- Leagues: Super League EuroLeague Women
- Founded: 2017; 9 years ago
- History: Çukurova Basketbol (2017–2020) ÇBK Mersin Yenişehir Belediyesi (2020–2023) Çukurova Basketbol Kulübü Mersin (2023–2025) ÇİMSA ÇBK Mersin (2025–present)
- Arena: Servet Tazegül Arena
- Location: Mersin, Turkey
- Team colors: Black-Orange
- President: Serdar Çevirgen
- Head coach: Ceyhun Yıldızoğlu
- Team captain: Asena Yalçın
- Championships: 1 EuroCup Women 2026 2 Turkish Cups 2022, 2025 1 Turkish Presidential Cup 2022
| Home | Away |

= Çukurova Basketbol =

Turkish women's basketball team

Former logo

Çukurova Basketbol Mersin (ÇBK Mersin), for sponsorship reasons ÇİMSA ÇBK Mersin, is a Turkish professional women's basketball club based in Mersin, Turkey. The club was founded in 2015 and currently competing in the Women's Basketball Super League.

==History==
The club was founded in 2015 under the name Çukurova Basketbol Mersin. In 2020 the team was rebranded to ÇBK Mersin. They joined the Super League for the 2017–18 season. Grine had left the league prior to the beginning of the 2017 season. After competing in the play-off semi finals in their first season, the club played in the play-off finals against Fenerbahçe in the 2018–19 season. The club lost to Fenerbahçe in the finals, but qualified to compete in EuroLeague Women in the 2019–20 season.

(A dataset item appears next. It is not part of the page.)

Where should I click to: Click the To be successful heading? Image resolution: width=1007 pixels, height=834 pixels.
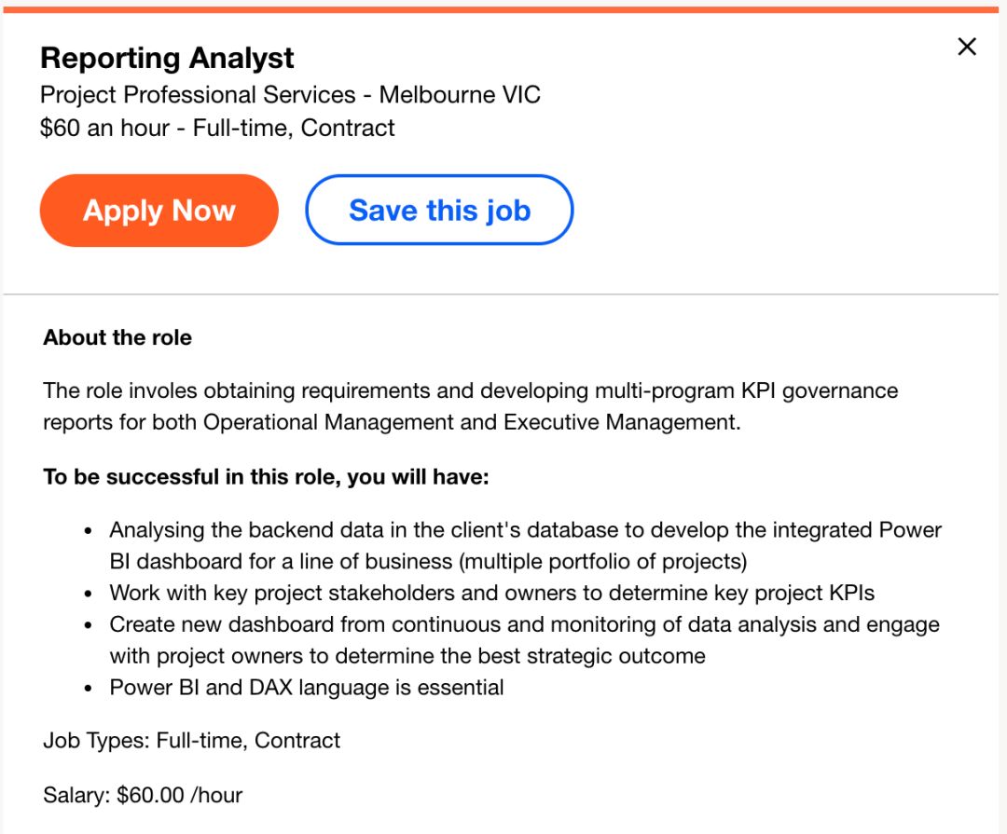[x=266, y=477]
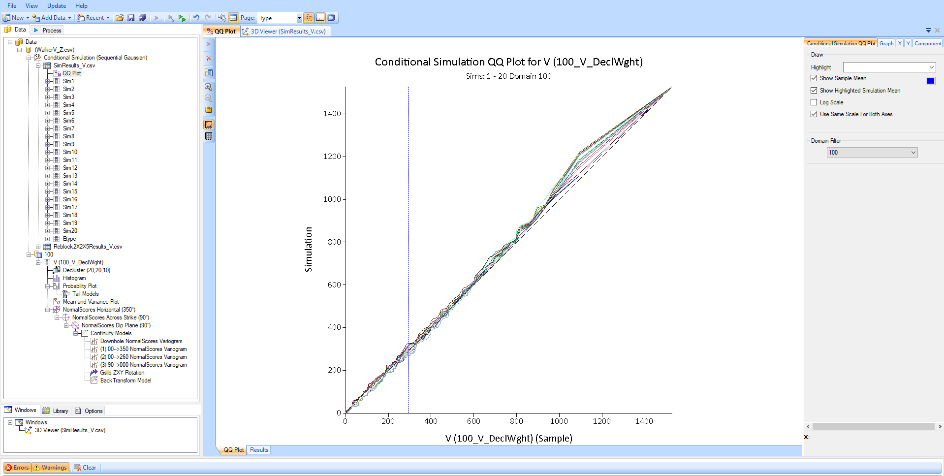Open the Warnings panel
The image size is (944, 476).
pyautogui.click(x=50, y=467)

On January 22, 2020, a partnership was established with the Yenişehir Municipality, and the club's name was changed to ÇBK Mersin Yenişehir Belediyesi. This partnership played a significant role in the club's rise.

Before the 2023-24 season, the name was changed to Çukurova Basketbol Kulübü Mersin (shortly Ç.B.K. Mersin). In late January 2025, as a result of the sponsorship agreement with ÇİMSA, the team's name became ÇİMSA ÇBK Mersin.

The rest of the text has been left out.